Technical Infrastructure
Repository Software
The ADA implements the OAIS Reference Model [42] with deployed Dataverse [49] installations for the SIP (deposit.ada.edu.au), AIP (dataverse-test.ada.edu.au) and DIP (dataverse.ada.edu.eu).
The Dataverse Project [49] is open source and community-supported code. The Dataverse team has described how the Dataverse software meets CoreTrustSeal Technical Infrastructure requirements [50].
ADA also implements web-based tools, including those developed and maintained in-house, to support its archiving process:
Open Source:
- Metabase for reporting analytics [82]
- OSTicket task management and tracking application [51]
In-House :
- Curation and Risk Assessment Tool (CARAT) [73]

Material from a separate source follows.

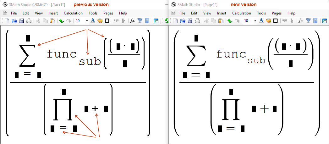Screen dimensions: 329x144
Task: Click align horizontally icon in right window
Action: click(x=285, y=21)
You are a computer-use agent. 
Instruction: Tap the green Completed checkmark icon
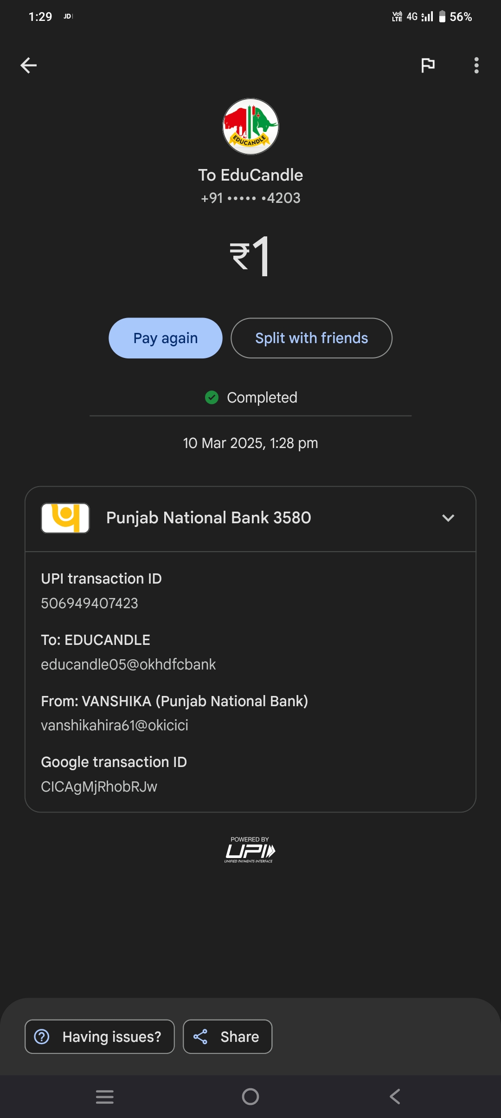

- ADA Deposit and Preservation Tool (ADAPT) [6]
- Ingest Reporting Tool (upload of SPSS, generates data dictionary, quality check, confidentiality check) [74]
- Coordinated Access to Data, Research and Environments (CADRE) [97]
Data access provision, from both dataverse.ada.edu.au and anu-dataverse.ada.edu.au production DIP instances, is managed through Osticket [51] ticketing software, with access being Granted or Rejected in Dataverse itself by adding file permissions for approved users. Along with Dataverse, Osticket as a service is required to be available to manage access requests.
The ADA has implemented a stand-alone web application that is built around the 5 Safes [96]: CADRE (Coordinated Access to Data, Research and Environments) [97]. CADRE integrates ADA's Production Dataverse [10] for specific datasets, facilitating more efficient access requests and approvals/rejections. Requests for Production Dataverse [10] datasets managed through CADRE [97] are approved and revoked within CADRE [97], with granting/revoking access to and from users in ADA's Production Dataverse [10] occurring programmatically.
ADA will gradually manage all its dataset access requests through CADRE [97].
Version Control
The Harvard Dataverse Project team uses GitHub [54] for its version control system. Any in-house tools or software that ADA produces internally are managed through GitHub.
IT Service Management
Due to its simplicity when compared to the ITIL Service Management framework, the YASM Service Management framework has been initiated by the ADA Technical Manager. As part of this YASM framework, a Service Portfolio has been created, to record and track ADA’s various internal and external services.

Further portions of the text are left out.